#### [Document segment]

────

Home › Forums › The nature of inquiry and information literacy › ChatGPT et al › Reply To: ChatGPT et al
Thank you for these links, which I will explore. I am reflecting on the following…
ChatGTP was first released by OpenAI on 30 November 2022.
In an article unrelated to ChatGTP, and published at practically the same time on 2 December 2022, Cory Doctorow makes the following point in How tech changed global labor struggles for better and worse:
The original sin of both tech boosterism and tech criticism is to focus unduly on what a given technology does, without regard to who it does it to and who it does it for. When it comes to technology’s effect on our daily lives, the social arrangements matter much more than the feature-sets.
This strikes me as precisely the place to start thinking from.
At the same time I happened to be re-reading Neil Postman‘s The End of Education: Redefining the Value of School (1996), which expresses similar concerns. In it Postman makes the point that what we need to know about important technologies “is not how to use them, but how they use us” (p. 44).
Postman goes on to say (p. 44):
I am talking here about making technology itself an object of inquiry, so that Little Eva and Young John in using technologies will not be used or abused by them, so that Little Eva and Young John become more interested in asking questions about the computer than in getting answers from it.

────

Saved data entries
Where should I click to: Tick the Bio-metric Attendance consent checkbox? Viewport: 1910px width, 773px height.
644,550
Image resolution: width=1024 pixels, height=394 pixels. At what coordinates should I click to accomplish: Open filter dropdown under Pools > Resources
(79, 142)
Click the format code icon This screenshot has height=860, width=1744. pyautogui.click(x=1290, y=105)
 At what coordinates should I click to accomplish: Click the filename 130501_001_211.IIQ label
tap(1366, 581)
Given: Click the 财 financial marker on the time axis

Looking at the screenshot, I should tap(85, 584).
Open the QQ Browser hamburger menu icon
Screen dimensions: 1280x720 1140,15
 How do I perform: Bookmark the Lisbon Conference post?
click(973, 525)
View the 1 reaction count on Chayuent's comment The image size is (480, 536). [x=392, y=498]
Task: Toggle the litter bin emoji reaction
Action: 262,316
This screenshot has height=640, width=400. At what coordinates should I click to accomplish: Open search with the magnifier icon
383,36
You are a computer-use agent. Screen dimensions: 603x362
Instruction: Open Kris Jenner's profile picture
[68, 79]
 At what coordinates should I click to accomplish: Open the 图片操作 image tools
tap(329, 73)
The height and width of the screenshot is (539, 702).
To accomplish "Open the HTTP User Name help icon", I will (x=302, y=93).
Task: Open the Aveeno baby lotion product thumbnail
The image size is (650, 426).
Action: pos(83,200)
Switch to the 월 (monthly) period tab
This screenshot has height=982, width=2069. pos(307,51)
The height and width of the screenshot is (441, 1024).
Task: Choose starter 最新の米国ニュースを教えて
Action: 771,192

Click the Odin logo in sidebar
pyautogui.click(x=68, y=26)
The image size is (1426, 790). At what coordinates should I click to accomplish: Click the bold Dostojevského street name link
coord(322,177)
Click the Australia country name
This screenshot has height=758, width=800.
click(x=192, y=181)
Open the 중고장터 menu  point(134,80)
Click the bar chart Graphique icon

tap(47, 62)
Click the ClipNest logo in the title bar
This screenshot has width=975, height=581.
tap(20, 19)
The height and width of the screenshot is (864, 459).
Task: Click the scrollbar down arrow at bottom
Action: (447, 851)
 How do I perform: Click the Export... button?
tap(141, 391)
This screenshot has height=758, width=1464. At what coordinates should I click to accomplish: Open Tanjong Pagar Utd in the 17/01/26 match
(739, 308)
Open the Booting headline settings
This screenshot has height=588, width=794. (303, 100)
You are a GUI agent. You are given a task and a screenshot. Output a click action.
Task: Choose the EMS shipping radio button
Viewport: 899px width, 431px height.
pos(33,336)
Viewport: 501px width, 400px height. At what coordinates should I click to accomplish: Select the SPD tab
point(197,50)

────

#### [What to do]
- A) State whether each statement agrees with the forum reply, answering yes or no and quoting the words of the reply that decide it: (i) Doctorow's article was published on 2 December 2022; (ii) Postman's The End of Education was published in 2000; (iii) Postman holds that what we need to know about important technologies is how to use them.
- B) According to the forum reply, what does Doctorow say matters much more than the feature-sets when it comes to technology's effect on our daily lives?
The entries are not required for this work.

#### [Outputs for the tasks]
- A)
(i) Yes: "published at practically the same time on 2 December 2022"
(ii) No: "The End of Education: Redefining the Value of School (1996)"
(iii) No: "is not how to use them, but how they use us"

- B) The social arrangements.